**Brief:**
Please write out, as a numbered list, the lines of the records from the line containing "At what coordinates should I click to accomplish: Open Original" up to and including the line containing "tap(230, 4)". Leave out any blank lines.

----

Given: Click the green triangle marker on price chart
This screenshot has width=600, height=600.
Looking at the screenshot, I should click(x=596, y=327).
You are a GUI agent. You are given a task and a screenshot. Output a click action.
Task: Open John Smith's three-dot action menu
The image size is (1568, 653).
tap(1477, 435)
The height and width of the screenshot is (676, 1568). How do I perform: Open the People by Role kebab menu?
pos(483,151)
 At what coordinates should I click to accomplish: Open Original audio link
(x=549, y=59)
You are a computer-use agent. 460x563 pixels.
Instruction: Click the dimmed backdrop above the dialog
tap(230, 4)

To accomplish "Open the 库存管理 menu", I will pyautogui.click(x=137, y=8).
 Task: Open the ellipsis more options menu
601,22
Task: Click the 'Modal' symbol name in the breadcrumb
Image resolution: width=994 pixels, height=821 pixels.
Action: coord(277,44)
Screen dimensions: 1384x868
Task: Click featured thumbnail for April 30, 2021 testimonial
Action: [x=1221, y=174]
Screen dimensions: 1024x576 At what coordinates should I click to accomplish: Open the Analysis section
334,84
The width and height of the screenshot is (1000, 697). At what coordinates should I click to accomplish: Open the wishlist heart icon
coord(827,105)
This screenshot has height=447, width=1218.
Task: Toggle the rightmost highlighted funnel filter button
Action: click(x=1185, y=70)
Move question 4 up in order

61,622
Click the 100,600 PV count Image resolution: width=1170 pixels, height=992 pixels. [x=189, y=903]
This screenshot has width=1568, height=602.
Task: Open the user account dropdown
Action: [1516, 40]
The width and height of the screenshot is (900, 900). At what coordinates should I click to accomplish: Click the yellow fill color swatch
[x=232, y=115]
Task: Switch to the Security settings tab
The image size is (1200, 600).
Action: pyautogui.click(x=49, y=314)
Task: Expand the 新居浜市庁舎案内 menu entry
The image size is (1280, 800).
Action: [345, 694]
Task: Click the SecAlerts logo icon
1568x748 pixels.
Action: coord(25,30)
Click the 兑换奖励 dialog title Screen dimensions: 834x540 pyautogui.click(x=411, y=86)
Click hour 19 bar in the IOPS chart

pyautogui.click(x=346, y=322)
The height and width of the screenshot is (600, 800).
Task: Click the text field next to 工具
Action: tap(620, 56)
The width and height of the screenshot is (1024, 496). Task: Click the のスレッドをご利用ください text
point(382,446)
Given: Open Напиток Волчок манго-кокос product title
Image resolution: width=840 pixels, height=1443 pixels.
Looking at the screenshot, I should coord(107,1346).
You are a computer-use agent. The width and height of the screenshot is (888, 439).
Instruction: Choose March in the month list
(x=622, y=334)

----

**Solution to the exercise:**
1.  At what coordinates should I click to accomplish: Open Original audio link
2. (x=549, y=59)
3. You are a computer-use agent. 460x563 pixels.
4. Instruction: Click the dimmed backdrop above the dialog
5. tap(230, 4)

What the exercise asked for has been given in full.